Once a woman has confirmed her pregnancy, the next step is to make an appointment to see a doctor for a series of prenatal visits. There are many unknowns during a first pregnancy and you may not know what to expect at your first prenatal visit.

Here is a breakdown at what a typical first visit will consist of. Although it will vary from doctor to doctor, most first visits are scheduled from 6 to 9 weeks of gestation.

This will probably be your longest visit because of all that will take place, so plan to be there about an hour in order to accomplish everything.

The first thing will likely be paperwork. Even if you've seen the same doctor previously, you will be asked a series of questions regarding your current pregnancy, last menstrual period and health history.

If you've not been seen before, you're likely to fill out a detailed history for both you as well as the baby's father.
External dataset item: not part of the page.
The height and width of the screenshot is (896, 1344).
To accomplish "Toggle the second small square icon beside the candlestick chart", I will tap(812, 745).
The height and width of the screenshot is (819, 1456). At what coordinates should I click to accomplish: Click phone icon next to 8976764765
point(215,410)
Next will likely be a physical examination.

This may include a pap smear to screen for sexually transmitted diseases as well as cervical cancer. During this time your healthcare provider will feel the size of your uterus to make sure that it feels appropriately sized.
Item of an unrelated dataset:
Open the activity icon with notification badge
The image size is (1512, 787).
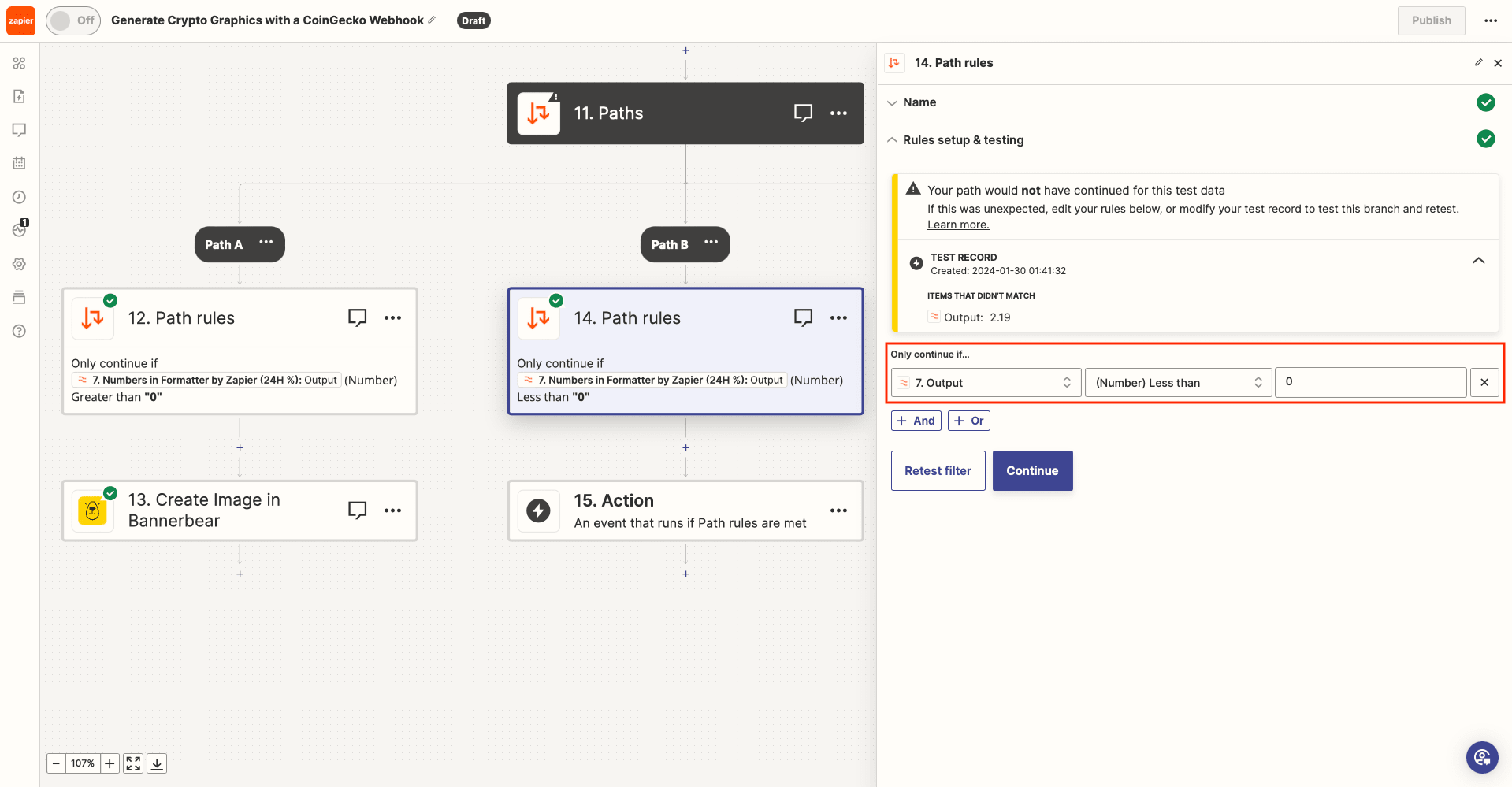coord(20,230)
You may experience some slight spotting afterward due to the sensitivity of the cervix, but don't worry unless the spotting seems excessive or lasts longer than one day.
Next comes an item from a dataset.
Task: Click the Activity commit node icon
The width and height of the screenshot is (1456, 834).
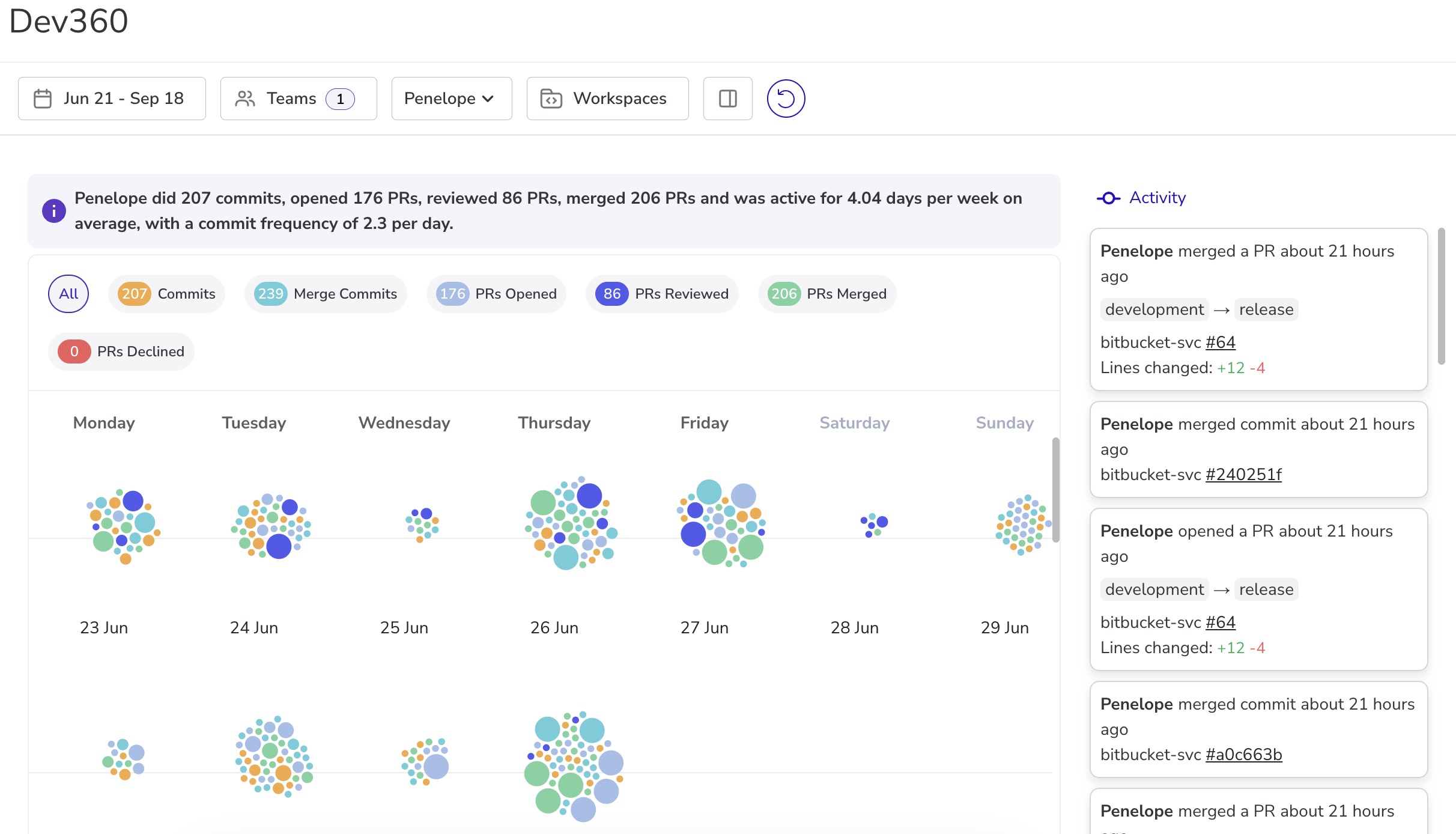Action: [x=1108, y=198]
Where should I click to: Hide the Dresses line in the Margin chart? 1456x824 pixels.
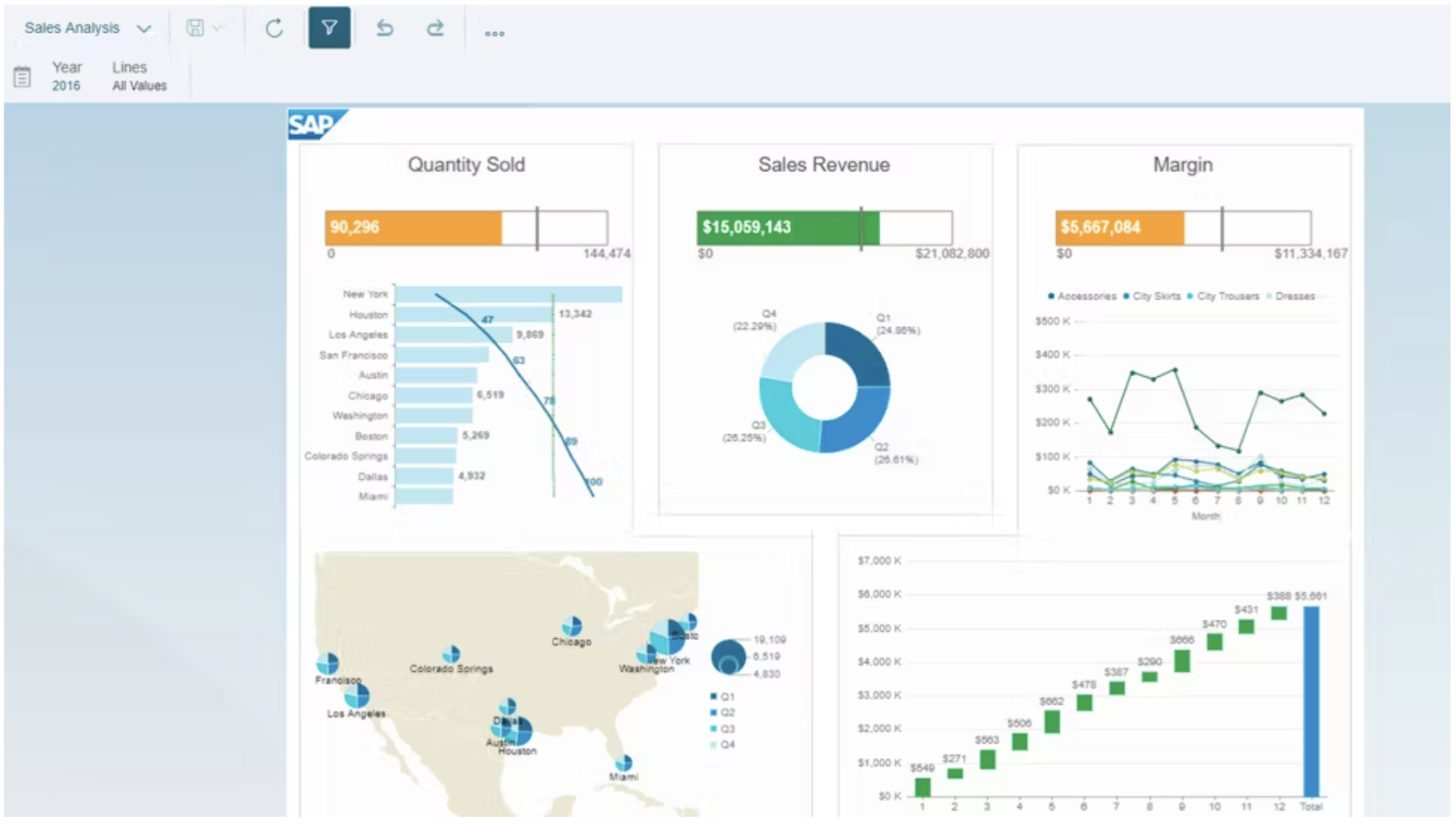click(1290, 296)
You may also get a breast exam to check for lumps. Lastly, you will likely have blood drawn and don't be alarmed if there are several vials worth taken.

Common tests are for HIV, antibodies for Rubella, as well as iron levels and blood type. During this visit you may also be counseled on a variety of topics.

You will learn about the policies of your doctor's office, medications that are safe to take during pregnancy, important nutrition information, and how to treat common pregnancy discomforts.

This is definitely the time to ask any questions you may have and get clarification on anything that doesn't make sense to you. Although pregnancy can be full of unknowns, your first prenatal visit should not be of concern.

Although your first visit may differ slightly from what's above, having a general idea of what to expect will help to ease your anxiety and give you confidence in knowing what is going to happen.